Gilching:Brahms, der Wegbereiter

Gilching CPGymnasium 'Klarinettissimo'

Überraschende Perspektive: Andreas Schablas und Elizabeth Hopkins.

(Foto: Nila Thiel)

Die Reihe "Klarinettissimo" zeigt, dass der Komponist die Musik des 20. Jahrhunderts vorwegnahm

Von Reinhard Palmer, Gilching

Häufig wird Brahms vor allem gegenüber Wagner als der konservative Antipode dargestellt. Doch in der Aula des Gilchinger Gymnasiums, beim vierten und letzten Abend der Reihe "Klarinettissimo!" der Pianistin Elizabeth Hopkins, wurde man eines Besseren belehrt. Weniger verbal, auch wenn Hopkins wieder mit ihren redegewandten Einführungen auf interessante Zusammenhänge leicht verständlich und nachvollziehbar aufmerksam machte. Es war vielmehr der Kontext im Programm, der Brahms indirekt zum Wegbereiter der Wiener Schule erhob.

Dass Brahms am Ende des 19. Jahrhunderts die ersten Schritte in Richtung auf die Befreiung von der Tonalität hin tat, demonstrierte Hopkins mit seinem Intermezzo h-Moll op. 119/1, einem der allerletzten Klavierstücke des Komponisten. Der Komponist habe Clara Schumann explizit die Anweisung gegeben, so Hopkins, das Tempo soweit zu drosseln, dass die Dissonanzen möglichst lange klingen würden. Und das verdeutliche, dass Brahms Dissonanzen als eigenen musikalischen Charakter und nicht als falsche Töne wahrnahm. Hopkins folgte der Anweisung, sodass die spannungsgeladenen Harmonien keinen Übergangscharakter zur Auflösung hin erhielten, sondern tatsächlich als eigenständiges Ausdrucksmittel Wirkung entfalteten.

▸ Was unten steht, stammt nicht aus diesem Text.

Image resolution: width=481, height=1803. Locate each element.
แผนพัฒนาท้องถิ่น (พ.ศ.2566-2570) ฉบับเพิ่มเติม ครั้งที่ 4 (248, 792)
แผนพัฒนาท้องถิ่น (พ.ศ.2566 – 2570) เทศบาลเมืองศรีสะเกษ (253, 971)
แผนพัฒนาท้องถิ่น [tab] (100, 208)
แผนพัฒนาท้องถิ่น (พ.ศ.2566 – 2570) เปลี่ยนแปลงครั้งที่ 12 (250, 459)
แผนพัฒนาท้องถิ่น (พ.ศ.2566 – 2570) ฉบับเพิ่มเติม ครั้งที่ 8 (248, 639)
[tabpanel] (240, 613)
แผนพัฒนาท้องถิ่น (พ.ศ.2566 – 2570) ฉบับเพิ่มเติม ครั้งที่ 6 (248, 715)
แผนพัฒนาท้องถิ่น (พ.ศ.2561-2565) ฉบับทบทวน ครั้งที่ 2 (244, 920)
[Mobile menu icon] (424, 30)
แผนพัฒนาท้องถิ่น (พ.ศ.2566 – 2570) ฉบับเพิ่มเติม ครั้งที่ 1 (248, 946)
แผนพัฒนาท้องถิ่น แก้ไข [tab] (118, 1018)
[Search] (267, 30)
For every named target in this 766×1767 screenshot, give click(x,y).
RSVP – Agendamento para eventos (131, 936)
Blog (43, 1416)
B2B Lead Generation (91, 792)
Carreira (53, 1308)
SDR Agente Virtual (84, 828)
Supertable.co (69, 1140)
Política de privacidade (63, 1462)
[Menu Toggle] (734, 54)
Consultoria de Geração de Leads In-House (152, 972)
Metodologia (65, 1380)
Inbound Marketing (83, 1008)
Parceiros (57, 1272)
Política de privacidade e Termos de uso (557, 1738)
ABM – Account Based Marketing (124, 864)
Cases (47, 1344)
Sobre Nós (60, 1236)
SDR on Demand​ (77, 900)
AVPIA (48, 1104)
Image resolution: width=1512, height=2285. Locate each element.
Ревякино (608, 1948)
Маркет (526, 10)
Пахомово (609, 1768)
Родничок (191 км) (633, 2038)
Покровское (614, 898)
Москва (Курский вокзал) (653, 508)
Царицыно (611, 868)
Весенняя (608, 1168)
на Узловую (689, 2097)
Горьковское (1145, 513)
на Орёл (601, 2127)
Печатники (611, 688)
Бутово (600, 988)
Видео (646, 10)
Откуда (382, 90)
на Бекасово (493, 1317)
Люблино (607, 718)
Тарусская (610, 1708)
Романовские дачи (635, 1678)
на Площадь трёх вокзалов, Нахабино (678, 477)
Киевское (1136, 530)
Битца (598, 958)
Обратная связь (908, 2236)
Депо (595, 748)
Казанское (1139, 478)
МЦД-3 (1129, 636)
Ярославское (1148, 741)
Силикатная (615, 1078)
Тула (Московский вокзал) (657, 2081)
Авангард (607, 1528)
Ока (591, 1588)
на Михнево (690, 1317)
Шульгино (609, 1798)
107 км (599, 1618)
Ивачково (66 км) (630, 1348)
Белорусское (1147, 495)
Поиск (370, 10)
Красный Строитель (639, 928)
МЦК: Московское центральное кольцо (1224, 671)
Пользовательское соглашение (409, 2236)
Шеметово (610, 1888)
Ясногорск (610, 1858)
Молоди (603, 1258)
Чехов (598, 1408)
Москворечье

Nicht minder spannend war es, zu erleben, dass Brahms auch innerhalb der Tonalität mit seiner kontrastreichen Dramaturgie, reichen Klangbildung und seinem Abrücken vom bis dahin gültigen Sonatenkanon zur Vorbereitung der Musik des 20. Jahrhunderts beitrug. Die Sonate Es-Dur op. 120/2 für Klarinette und Klavier, sein letztes Kammermusikwerk, fand vor allem neue Wege emotionalen Ausdrucks, der gerade im Spiel von Andreas Schablas - Artist in Residence der Konzertreihe und Soloklarinettist im Bayerischen Staatsorchesters - unmittelbar ansprach. Schablas' Erfahrung mit Musik zu konkreten, erzählerischen Inhalten der Oper kam so nicht nur mit einem sehr weichen Ansatz und plastischer Formung zur Geltung, sondern sorgte e auch für einen durchaus vorstellbaren Bilderkontext. Explizit im Legendenton des Andante-Schlusssatzes. Fürs Ebnen der Wege ins 20. Jahrhundert offenbarte sich insbesondere die Kombination aus aufgewühlter Leidenschaft und hymnischem Gesang als ideale Kombination. Nicht zu unterschätzen dabei die - wenn auch noch romantisch grundierten - emotionalen Ausbrüche, die immer wieder Leidenschaft auf den Plan riefen.

Den Schlüssel zum Kontext lieferte schließlich Alexander Zemlinsky, der all die Elemente, die bei Brahms im tradierten Kontext noch nicht deutlich genug exponiert waren, in seinem Trio d-Moll op. 3 bewusst hörbar machte, sie zudem mit einer neuen Substanz füllte, zumindest in der Interpretation des Ensembles zusammen mit dem erst 22-jährigen türkischen Cellisten Cansin Kara. Während Brahms' Klarinettensonate zuvor noch luftig und in feinst blühenden Klangnuancen Schönfarbigkeit fokussierte, verlieh das Trio dem Werk des späteren Schönberg-Lehrers Zemlinsky Nachdruck und Intensität. Aber auch eine unterschwellig deutlich spürbare Ruhelosigkeit und Spannung. Überraschend dabei, dass es sowohl bei Brahms als auch im Trio Zemlinskys geradezu impressionistische Momente gab, vornehmlich in den sensibel zurückgenommenen Passagen. Inwiefern bei Brahms auch ein Bezug zu Debussy besteht, wird wohl eine andere Konzertreihe erforschen müssen. Begeisterter Applaus, als Zugabe das Andantino grazioso aus dem Brahms-Klarinettentrio.